Linear Algebra design overview

kgryte commented 3 years ago

The intent of this issue is to provide a bird's eye view of linear algebra APIs in order to extract a consistent set of design principles for current and future spec evolution.

Unary APIs

matrix_rank
qr
pinv
trace
transpose
norm
inv
det
diagonal
svd
matrix_power
slogdet
cholesky

Binary APIs:

vecdot
tensordot
matmul
lstsq
solve
outer
cross

Support stacks (batching)

Main idea is that, if an operation is explicitly defined in terms of matrices (i.e., 2D arrays), then an API should support stacks of matrices (aka, batching).

Unary:

matrix_rank
qr
pinv
inv
det
svd
matrix_power
slogdet
cholesky
norm (when axis is 2-tuple containing last two dimensions)
trace (when specify last two axes via axis1 and axis2)
diagonal (when specify last two axes via axis1 and axis2)
transpose (when specify an axis permutation in which only the last two axes are swapped)

Binary:

vecdot
matmul
lstsq
solve

No stack (batching) support

Binary:

tensordot
outer (vectors)
cross (vectors)

Support tolerances

matrix_rank (rtol*largest_singular_value)
lstsq (rtol*largest_singular_value)
pinv (rtol*largest_singular_value)

Supported dtypes

Main idea here is that we should avoid undefined/ambiguous behavior. For example, when type promotion rules cannot capture behavior (e.g., if accept int64, but need to return as float64), how would casting work? Based on type promotion rules only addressing same-kind promotion, would be up to the implementation, and thus ill-defined. To ensure defined behavior, if need to return floating-point, require floating-point input.

Numeric:

vecdot: numeric (mults, sums)
tensordot: numeric (mults, sums)
matmul: numeric (mults, sums)
trace: numeric (sums)
cross: numeric (mults, sums)
outer: numeric (mults)

Floating:

matrix_rank: floating
det: floating
qr: floating
lstsq: floating
pinv: floating
solve: floating
norm: floating
inv: floating
svd: floating
slogdet: floating (due to nat log)
cholesky: floating
matrix_power: floating (exponent can be negative)

Any:

transpose: any
diagonal: any

Output values

Array:

vecdot: array
tensordot: array
matmul: array
matrix_rank: array
trace: array
transpose: array
norm: array
outer: array
inv: array
cross: array
det: array
diagonal: array
pinv: array
matrix_power: array
solve: array
cholesky: array

Tuple:

qr: Tuple[ array, array ]
lstsq: Tuple[ array, array, array, array ]
svd: array OR Tuple[ array, array, array ] (based on keyword arg)
- should consider splitting into svd and svdvals (similar to eig/eigvals)
slogdet: Tuple[ array, array ]

Note: only SVD is polymorphic in output (compute_uv keyword)

Reduced output dims

norm: supports keepdims arg
vecdot: no keepdims
matrix_rank: no keepdims
lstsq (rank): no keepdims
trace: no keepdims
det: no keepdims
diagonal: no keepdims

Conclusion: only norm is unique here in allowing the output array rank to remain the same as that of the input array.

Broadcasting

vecdot: yes
tensordot: yes
matmul: yes
lstsq: yes (first ndims-1 dimensions)
solve: yes (first ndims-1 dimensions)
pinv: yes (rtol)
matrix_rank: yes (rtol)
outer: no (1d vectors)
cross: no (same shape)

Specialized behavior

cholesky: upper
svd: compute_uv and full_matrices
norm: ord and keepdims
qr: mode
tensordot: axes

shoyer commented 3 years ago

Is there a reason for omitting eigenvalue solvers? Those are a quite fundamental operation for linear algebra.

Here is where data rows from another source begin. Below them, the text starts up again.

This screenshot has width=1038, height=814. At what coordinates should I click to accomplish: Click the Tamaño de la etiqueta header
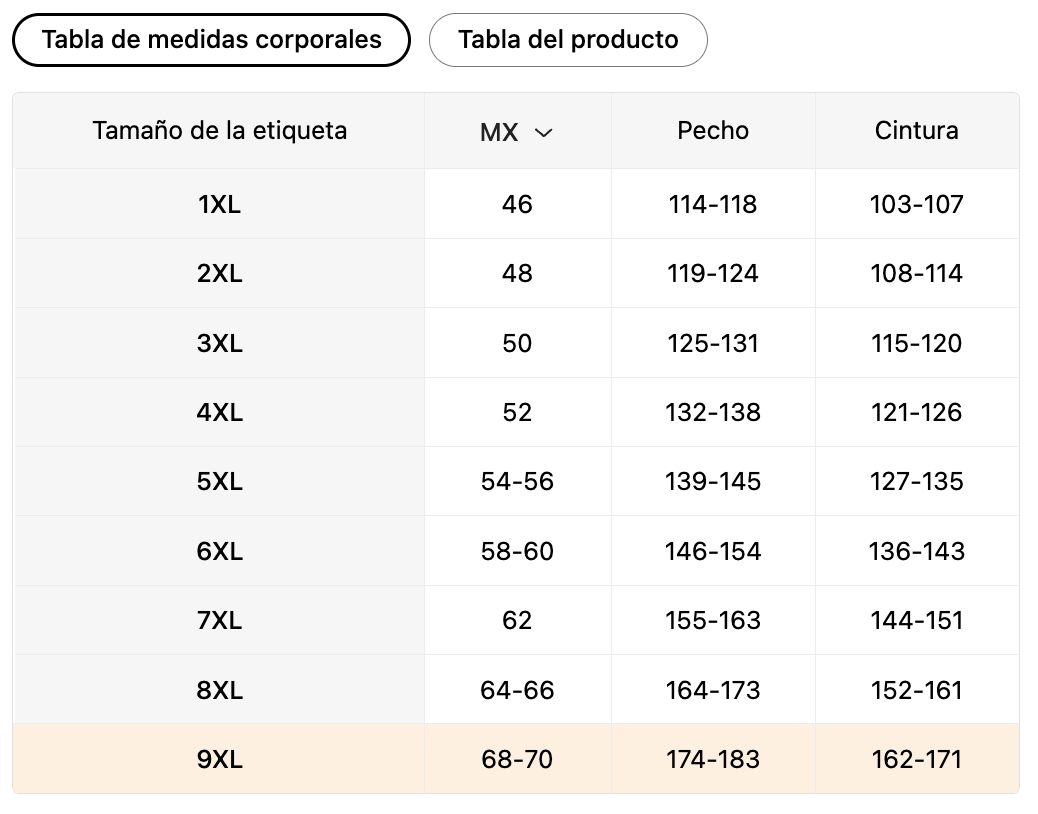(219, 131)
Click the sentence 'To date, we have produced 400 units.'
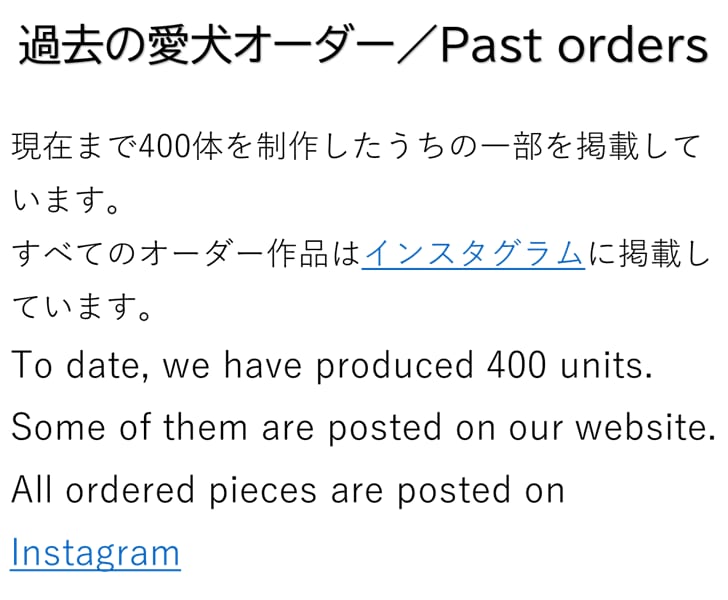 tap(331, 366)
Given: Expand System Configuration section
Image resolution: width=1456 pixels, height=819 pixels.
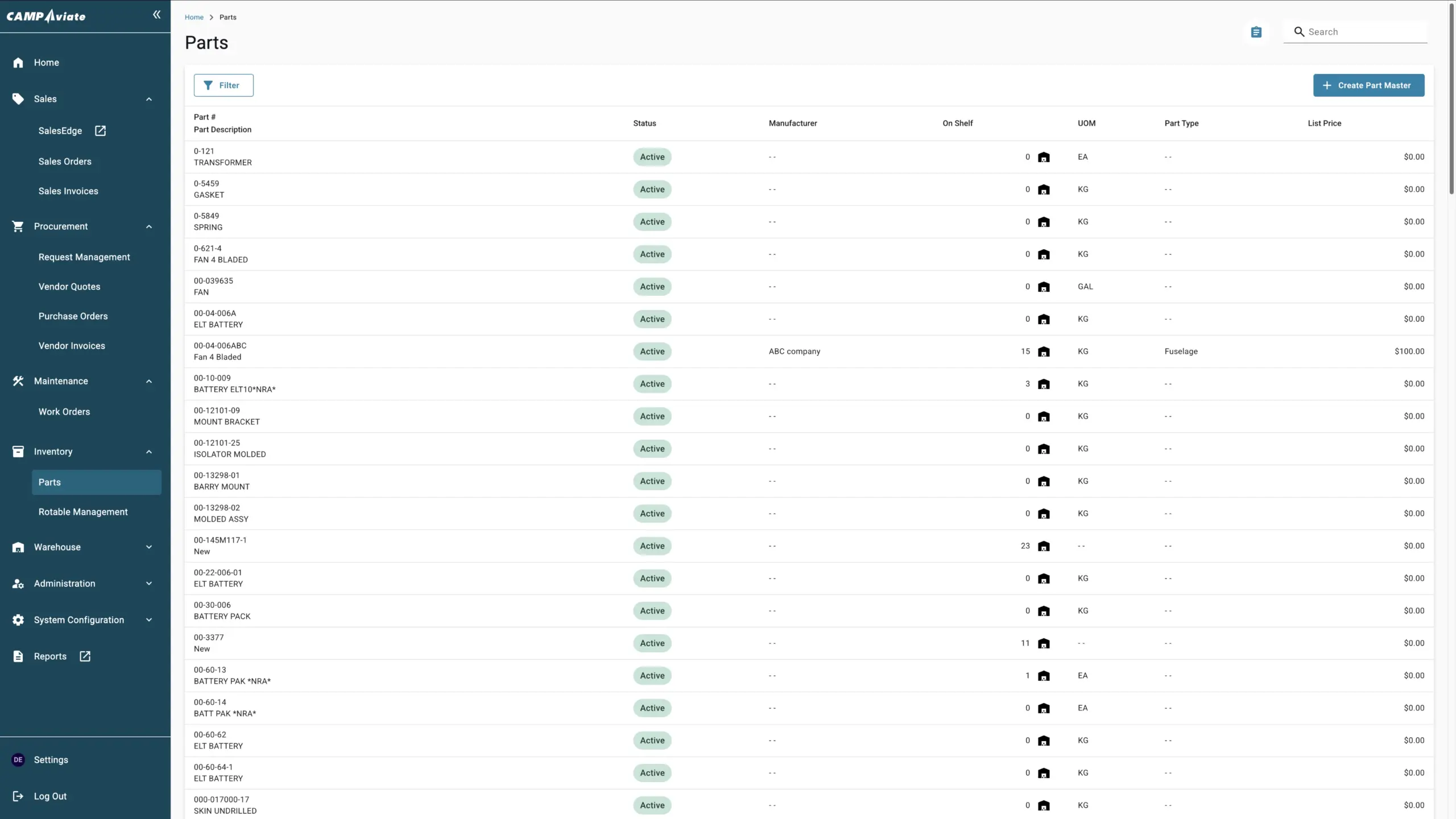Looking at the screenshot, I should 149,620.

More generally, I would be curious about any general reasoning behind what should and should not be included here. For example, matrix_rank in particular seems rather esoteric to me (and quite easy to compute from SVD if desired).

shoyer commented 3 years ago

As a reference point, I tried searching for usage of these functions from NumPy in Google's internal codebase. Most are used hundreds of times. The notable exceptions are matrix_rank and matrix_power, which have only a handful of uses. I suggest these are probably not worth standardizing -- unless we're also planning to cover the much broader scope of scipy.linalg.

kgryte commented 3 years ago

@shoyer eigenvalue APIs are currently blocked by lack of complex number support.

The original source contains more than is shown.